▶ [INPUT ROWS]:

..........

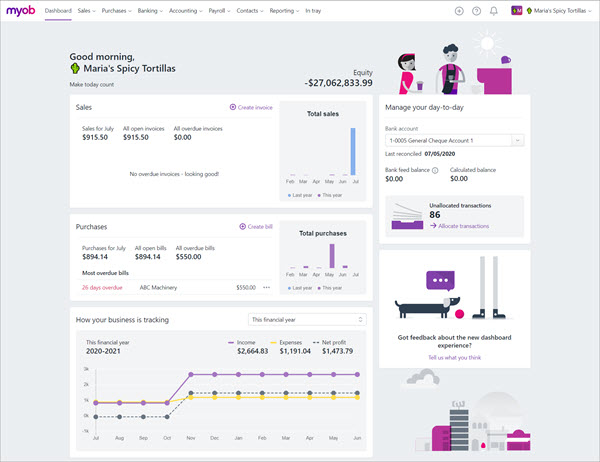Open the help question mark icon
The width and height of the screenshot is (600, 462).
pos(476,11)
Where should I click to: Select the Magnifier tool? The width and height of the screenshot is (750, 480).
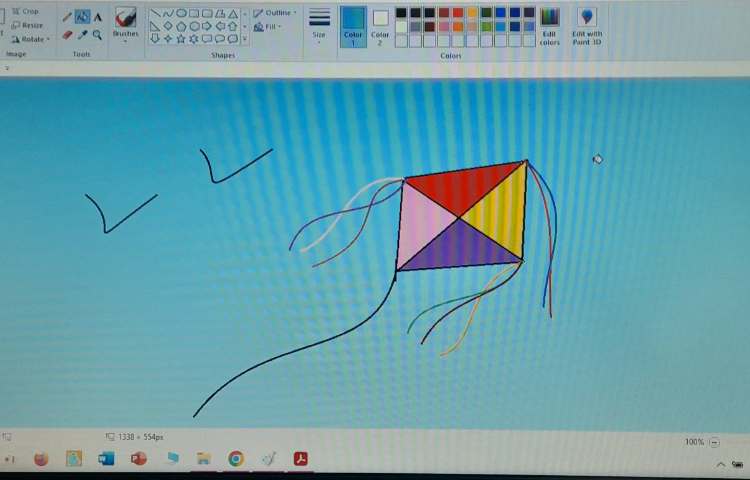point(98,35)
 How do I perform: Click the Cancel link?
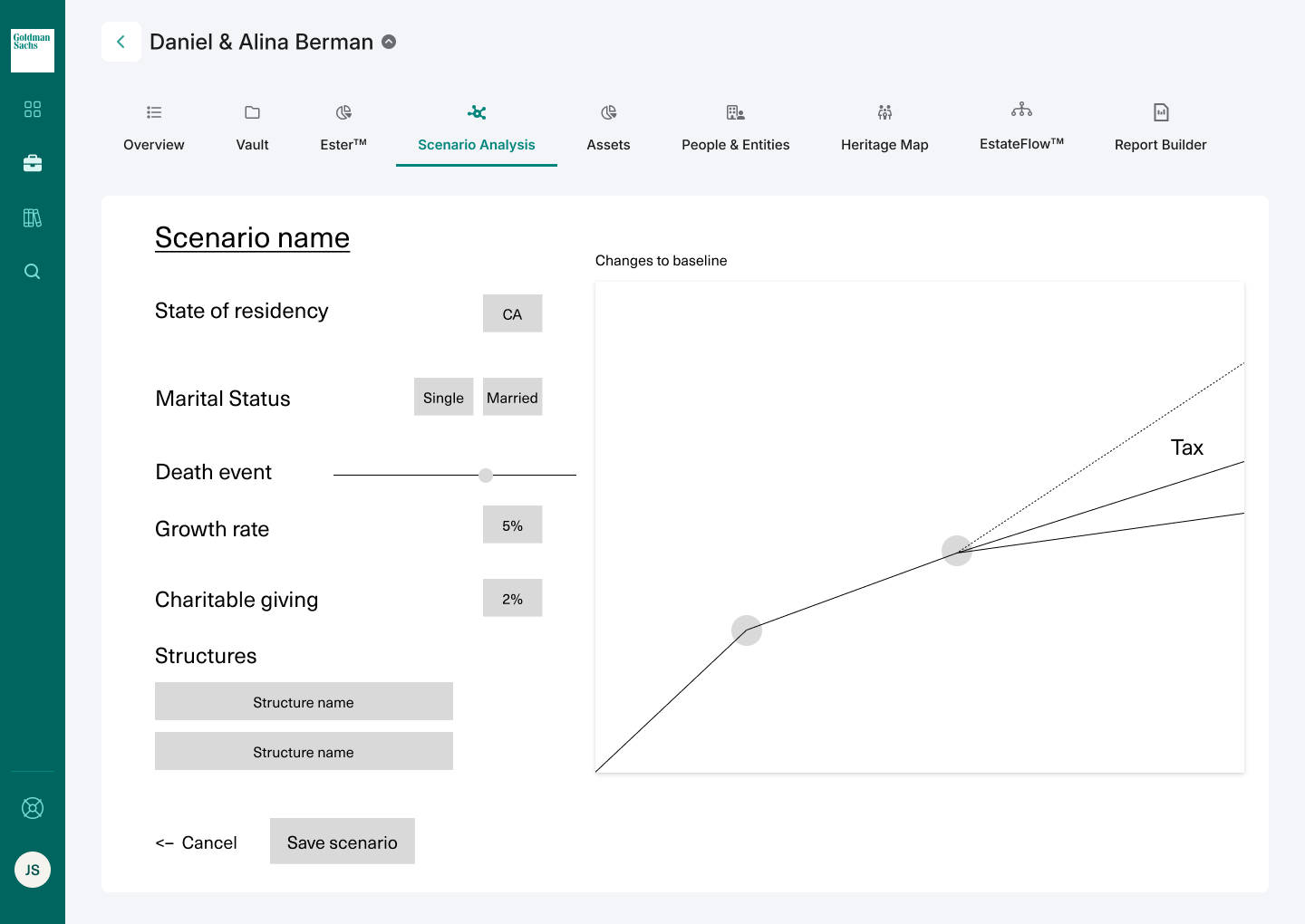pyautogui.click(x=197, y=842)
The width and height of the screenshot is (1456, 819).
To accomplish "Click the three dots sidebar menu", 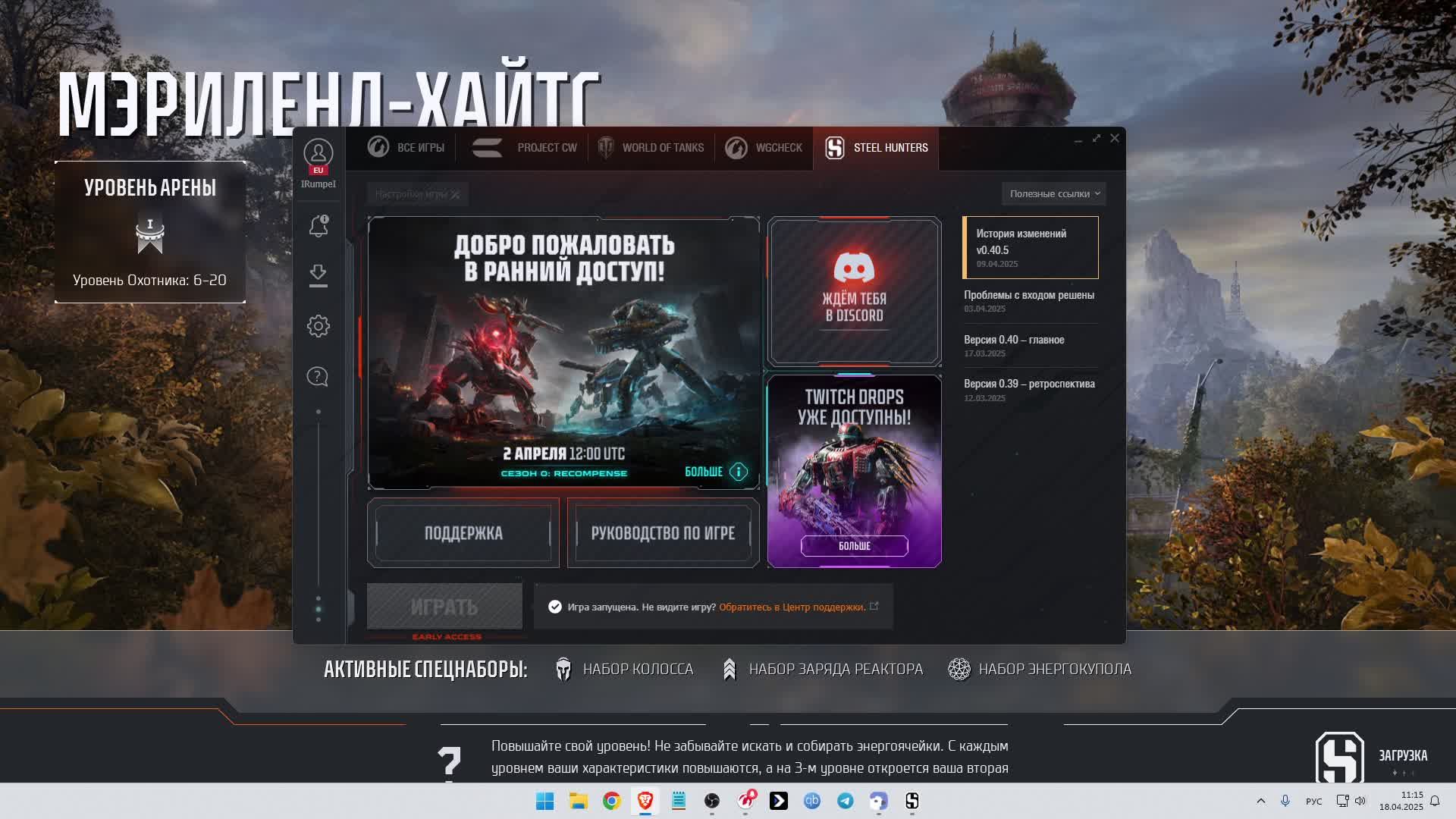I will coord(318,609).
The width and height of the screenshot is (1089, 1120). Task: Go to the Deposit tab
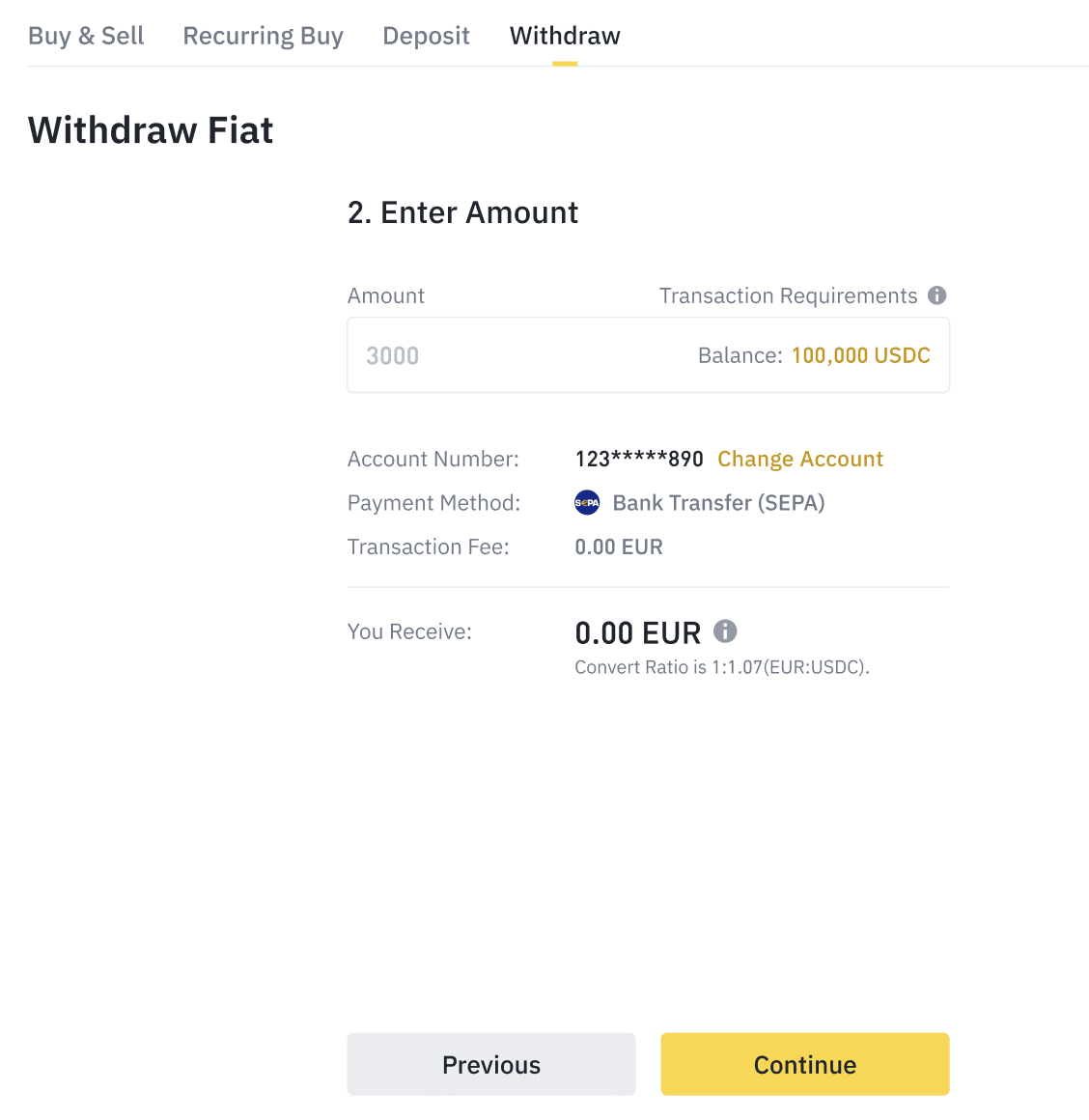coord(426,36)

..........

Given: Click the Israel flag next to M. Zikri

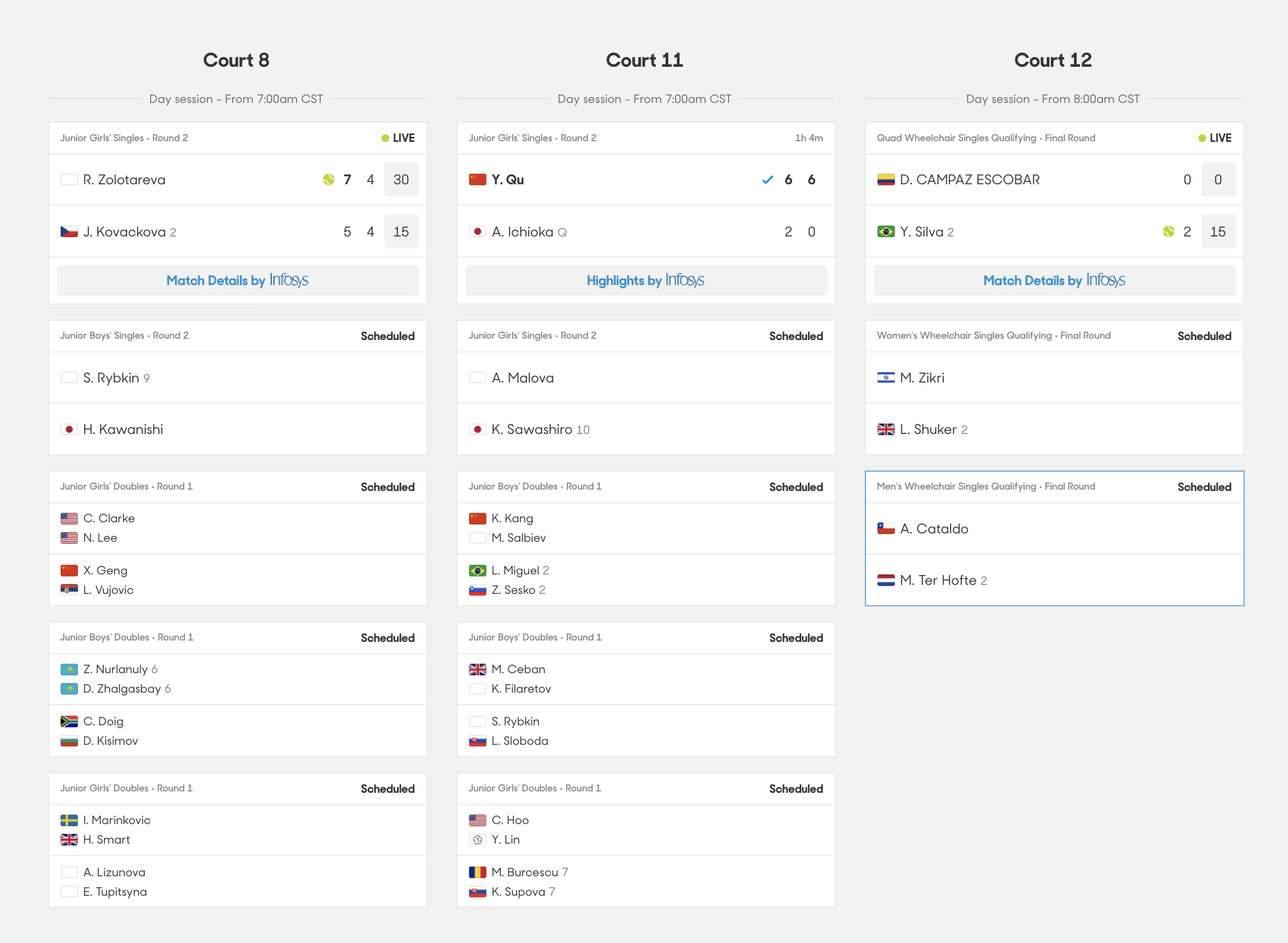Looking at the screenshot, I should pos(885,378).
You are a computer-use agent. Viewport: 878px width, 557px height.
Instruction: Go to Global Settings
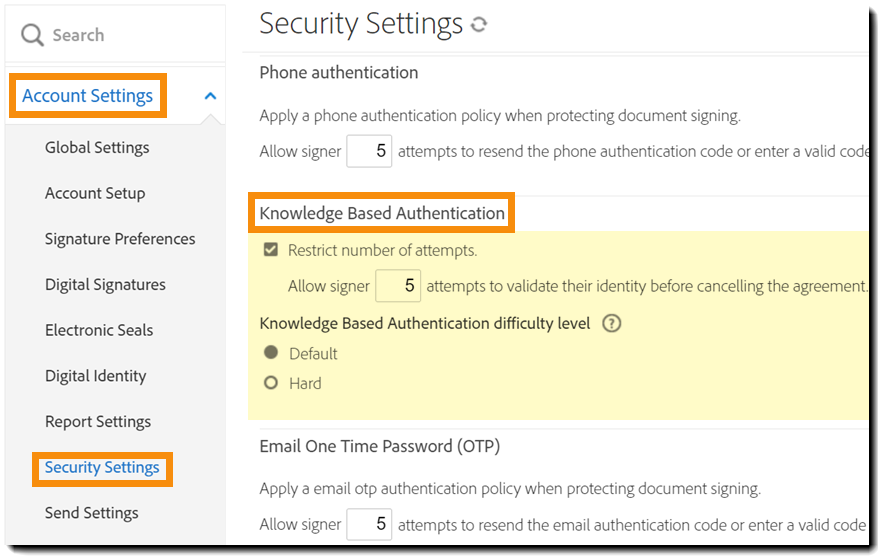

..........

▶ [REQUIRED TASK]:
Quote the data verbatim from the line containing "Open the help question mark icon" through the line containing "pyautogui.click(x=197, y=842)", both included, leaving out the pictures.

▶ [FULL ANSWER]:
Open the help question mark icon
The width and height of the screenshot is (600, 462).
pos(476,11)
Where should I click to: Select the Magnifier tool? The width and height of the screenshot is (750, 480).
point(98,35)
 How do I perform: Click the Cancel link?
pyautogui.click(x=197, y=842)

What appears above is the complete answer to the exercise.